## Work order
Where a line in the records below includes "agent", pull that line out.

## Source data
------------------------------------------------
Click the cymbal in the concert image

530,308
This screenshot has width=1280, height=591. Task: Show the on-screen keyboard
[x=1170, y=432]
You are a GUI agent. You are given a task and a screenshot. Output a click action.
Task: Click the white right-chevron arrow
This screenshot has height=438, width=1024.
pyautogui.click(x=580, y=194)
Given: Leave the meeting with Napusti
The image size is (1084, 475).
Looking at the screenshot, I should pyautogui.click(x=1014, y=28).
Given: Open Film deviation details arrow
------------------------------------------------
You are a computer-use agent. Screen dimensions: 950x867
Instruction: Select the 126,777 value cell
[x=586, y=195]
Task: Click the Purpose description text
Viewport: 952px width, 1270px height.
------------------------------------------------
## The completed task
You are a GUI agent. You are given a task and a screenshot. Output a click action.
You are a computer-use agent. Screen dimensions: 950x867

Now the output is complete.